Todd Akin on 'GMA': Congressman Apologizes but Remains Defiant (Video)
The Missouri Republican faces down heat from host George Stephanopolous, apologizing for his words but promising to carry on his Senate race.
Todd Akin kept his TV appointment this time.
The Missouri congressman, under fire since Sunday for claiming on a local news broadcast that the female body has ways of avoiding pregnancy as a result of "legitimate rape," appeared Wednesday on Good Morning America, following his last-minute cancellation  of CNN's Piers Morgan Tonight on Monday. Fighting for his political life, Akin has issued an apology  for his comments but also has defended himself against what he calls the "liberal elite."  When GMA host George Stephanopoulos asked him about his apology, he maintained his contrite-but-defiant tone.

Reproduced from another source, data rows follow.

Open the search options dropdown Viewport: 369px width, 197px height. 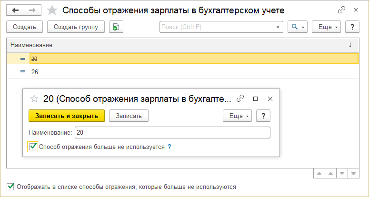[298, 27]
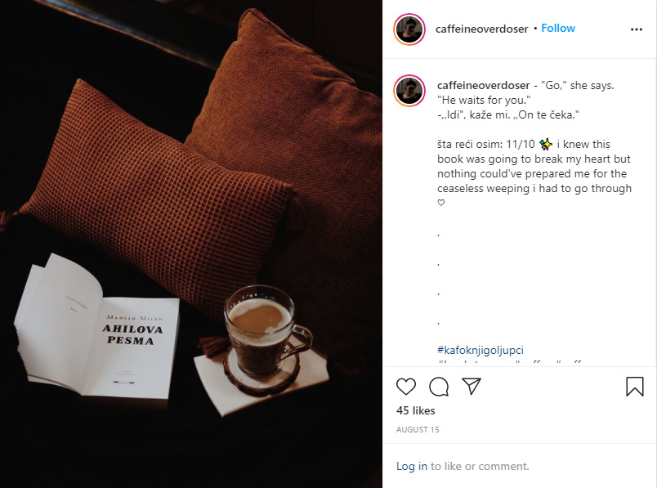View header profile picture story ring
The width and height of the screenshot is (657, 488).
[409, 29]
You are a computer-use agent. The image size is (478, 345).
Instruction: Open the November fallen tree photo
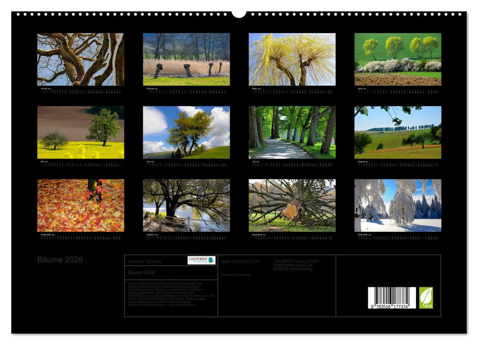(292, 206)
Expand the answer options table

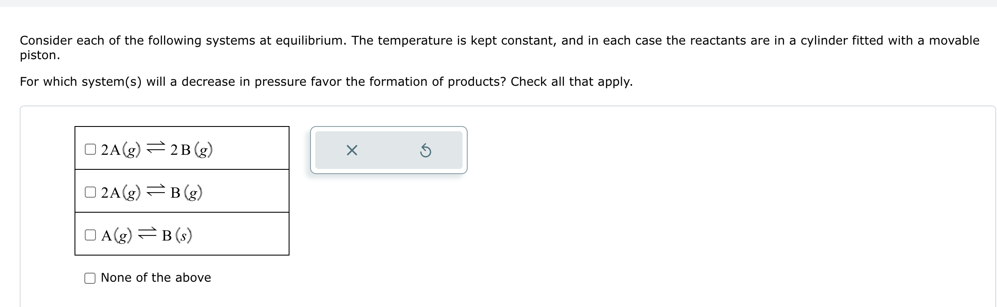click(182, 191)
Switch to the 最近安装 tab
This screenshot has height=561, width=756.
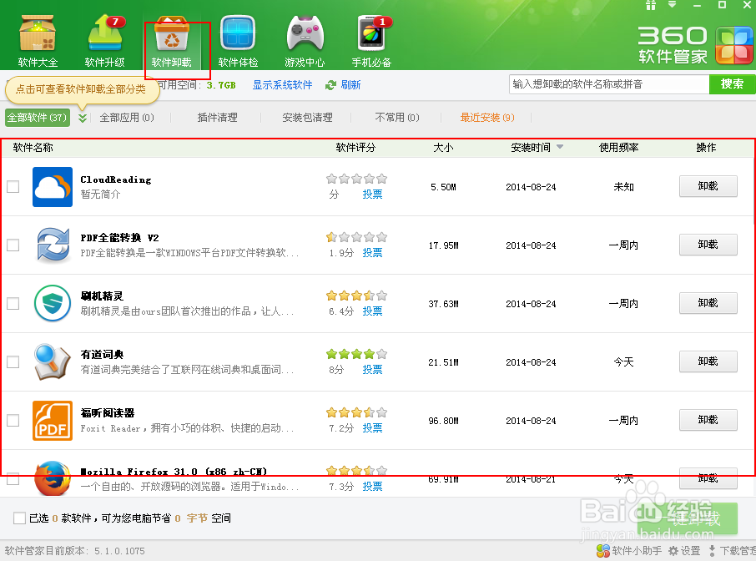pyautogui.click(x=486, y=118)
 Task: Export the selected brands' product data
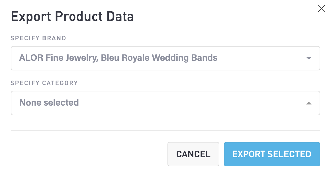pos(272,154)
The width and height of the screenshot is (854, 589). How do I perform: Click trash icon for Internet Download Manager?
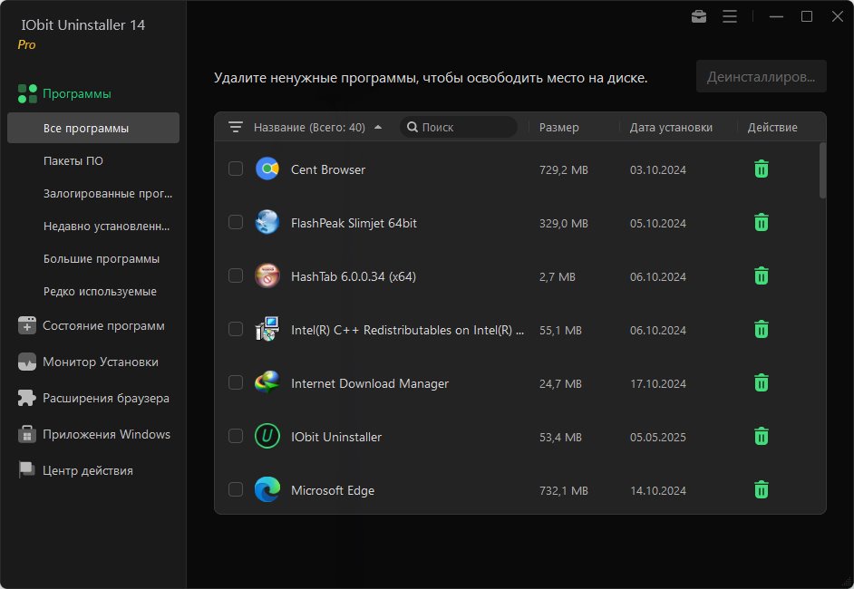(762, 382)
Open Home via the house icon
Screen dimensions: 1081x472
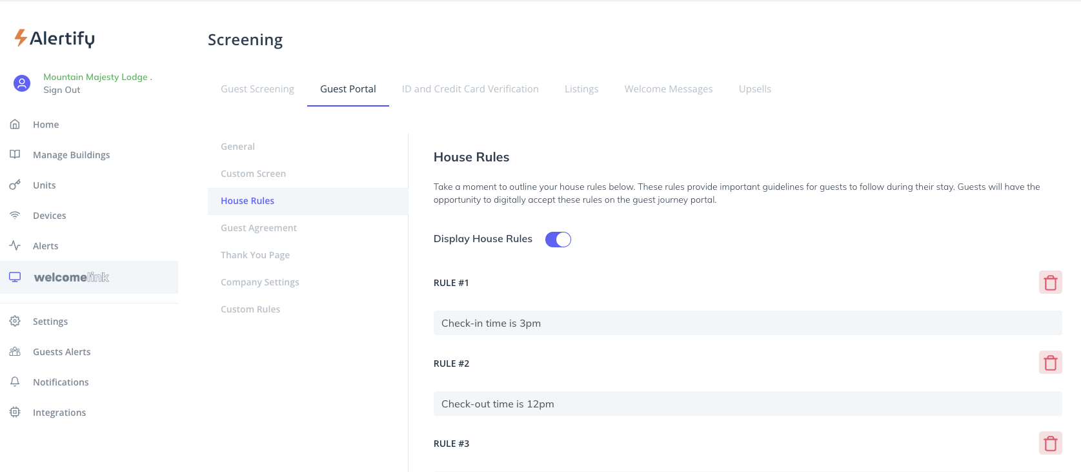(x=15, y=124)
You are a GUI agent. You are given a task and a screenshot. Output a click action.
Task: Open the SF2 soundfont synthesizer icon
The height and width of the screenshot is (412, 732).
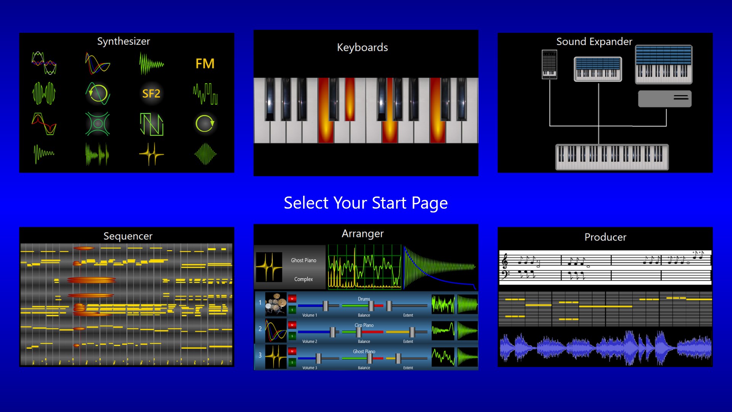[x=152, y=93]
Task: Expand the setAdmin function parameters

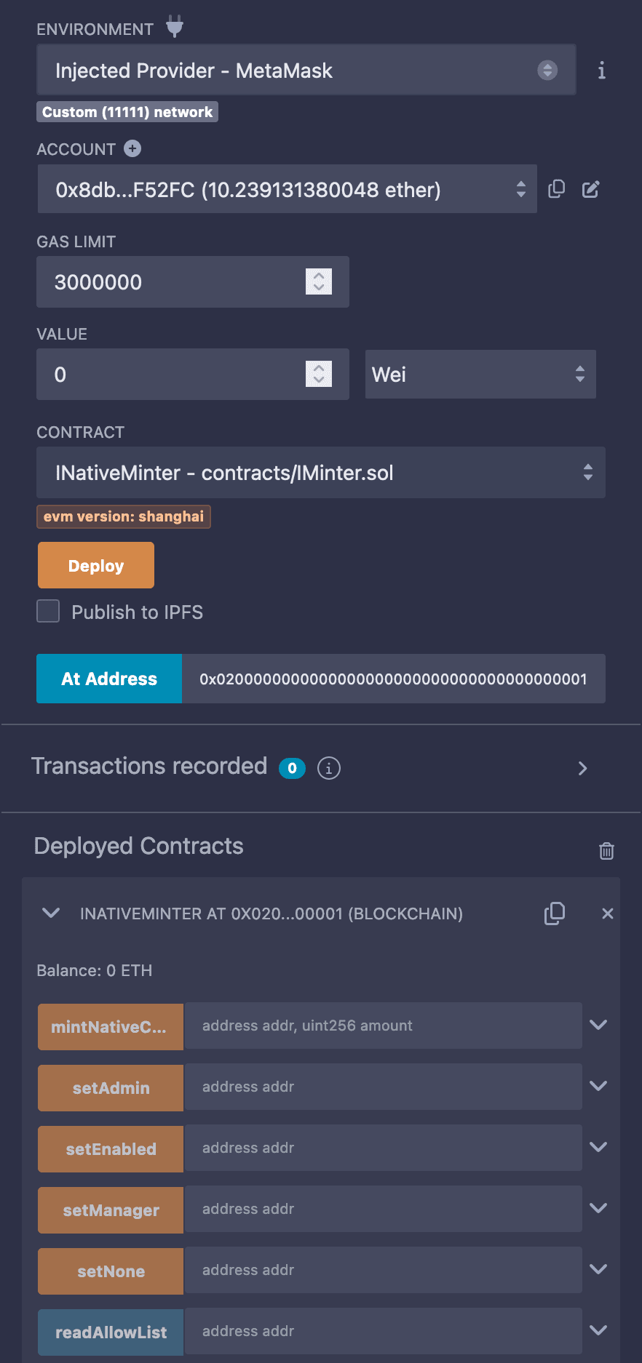Action: click(598, 1086)
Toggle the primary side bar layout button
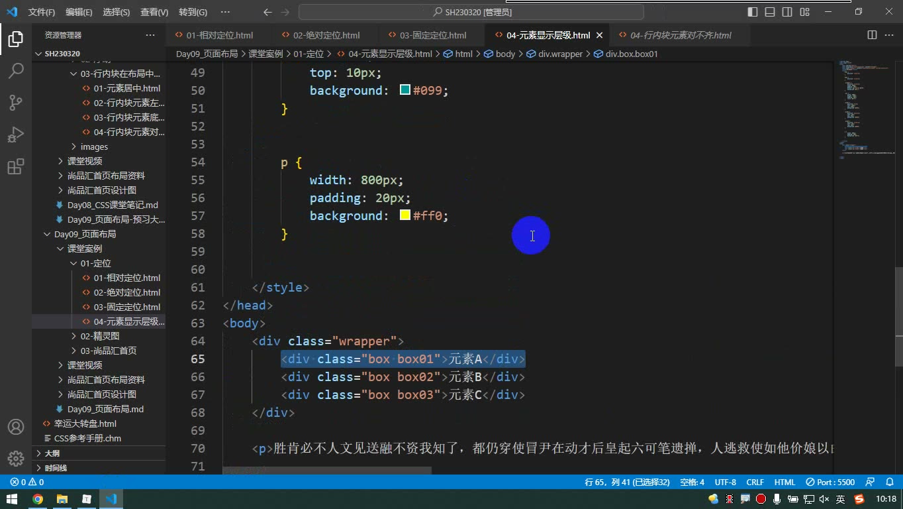Viewport: 903px width, 509px height. (x=753, y=12)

"First of all, let me say, that legitimate, the word legitimate, doesn’t ever have a good reason standing next to rape," Akin said. "There’s no rape that is legitimate. And I understand that rape is a terrible and a tragic and a violent crime. And that’s why I have apologized for using that word 'legitimate' because it doesn’t belong there. And I also know that I hurt people. And the first thing that I felt was right to do was to apologize. But I’m not apologizing for the fact that I’m pro-life and that I also believe it’s important to defend the unborn."
Akin thus far has refused to leave the Senate race in which he is pitted against incumbent Democrat Claire McCaskill, even as he's abandoned by fellow Republicans, from conservative hosts including Sean Hannity, party operatives like RNC chair Reince Priebus  and all the way up to presidential hopeful Mitt Romney .
Nonetheless, he forges on, working to raise money online and claiming that national "bosses" shouldn't determine the will of Missouri voters. He left room for a potential pullout, but not all that much.
"Well, George, I'm never going to say everything that could possibly happen," he said. "I don't know the future, but I do know this: I know that the party voters took a look at our hearts, understood who we were, had a chance to meet us in many, many different ways and made a decision. And it makes me uncomfortable to think that the party bosses are going to dictate who runs as opposed to the election process."